Directions for this task -> Reproduce every record verbatim but drop the pictures.

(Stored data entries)
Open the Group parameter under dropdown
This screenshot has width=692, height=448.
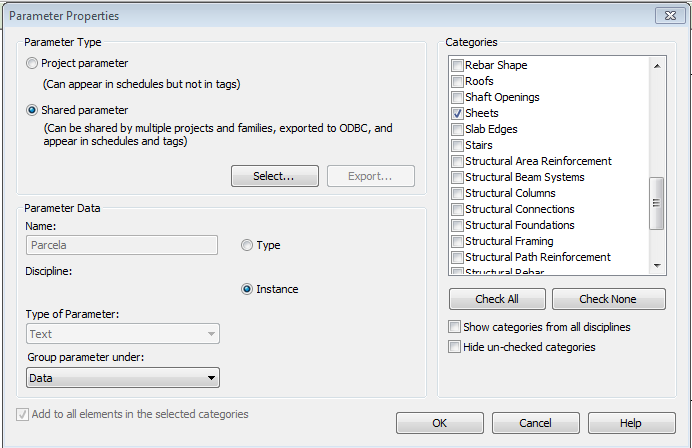122,378
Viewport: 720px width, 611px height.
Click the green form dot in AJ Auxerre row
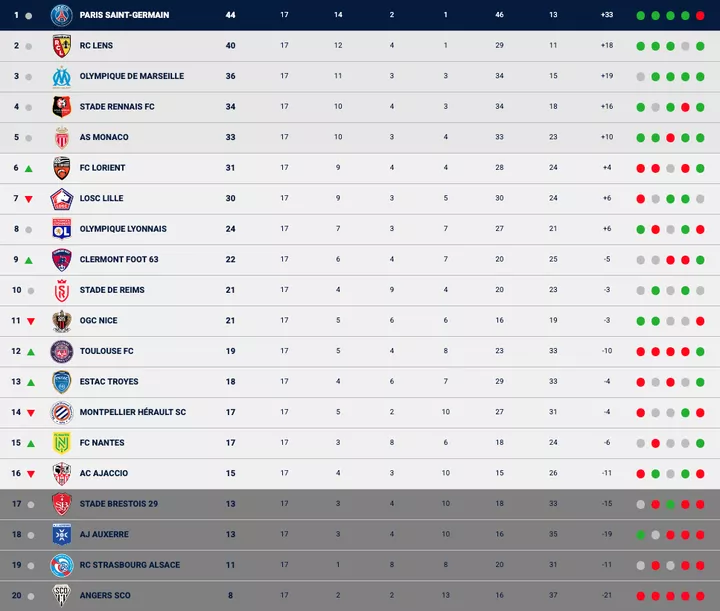640,535
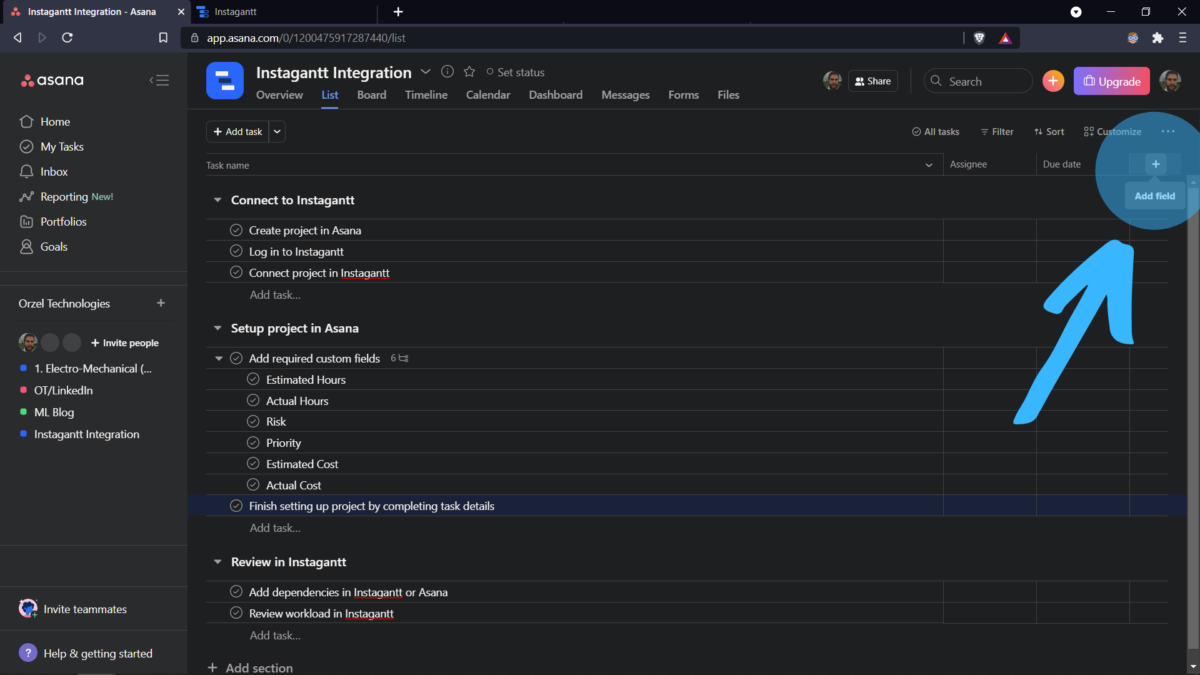1200x675 pixels.
Task: Open the Add task split dropdown arrow
Action: [276, 131]

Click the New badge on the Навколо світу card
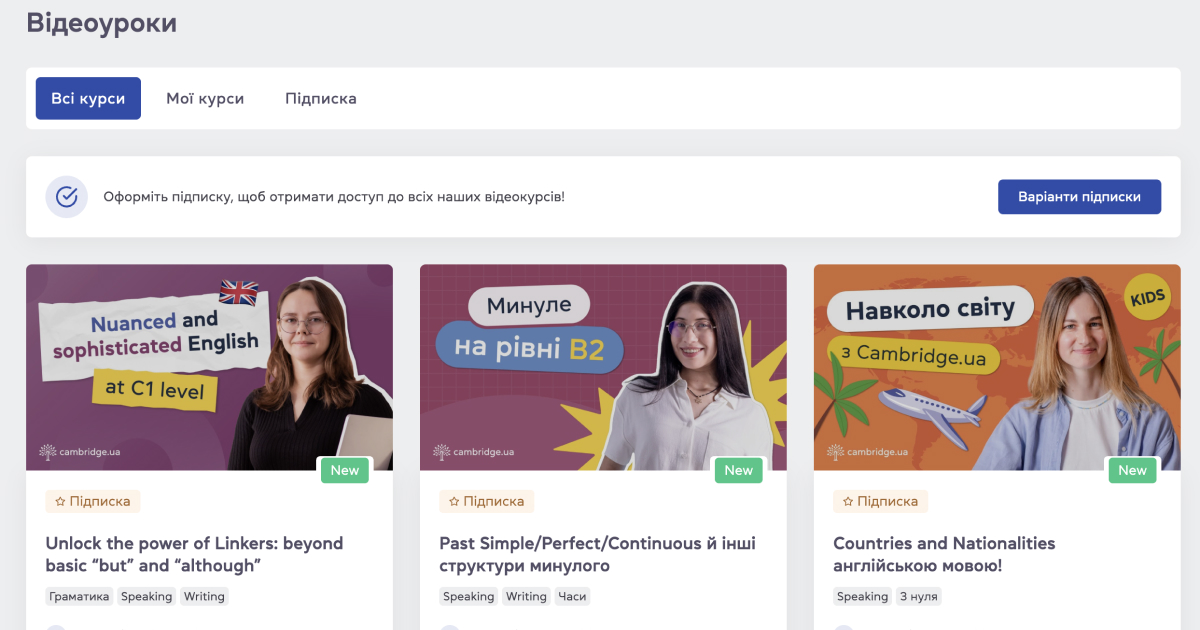coord(1132,470)
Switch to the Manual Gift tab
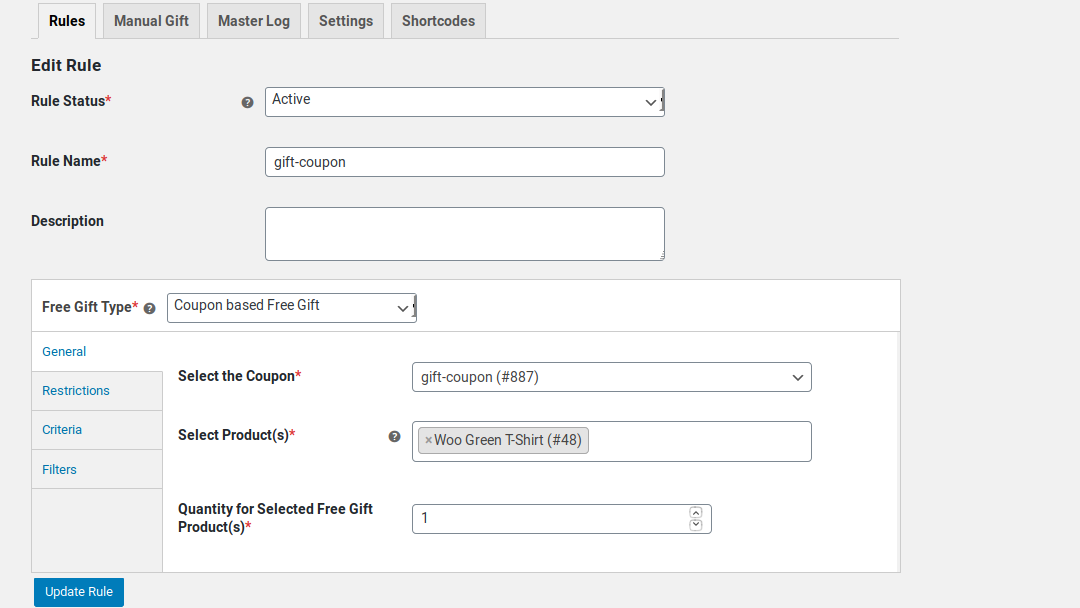 pyautogui.click(x=151, y=21)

Your solution ->
Open the Group parameter under dropdown
This screenshot has width=692, height=448.
122,378
Viewport: 720px width, 611px height.
Click the green form dot in AJ Auxerre row
640,535
1200x675 pixels.
Task: Open the Add task split dropdown arrow
Action: [276, 131]

Click the New badge on the Навколо світу card
coord(1132,470)
Switch to the Manual Gift tab
 pyautogui.click(x=151, y=21)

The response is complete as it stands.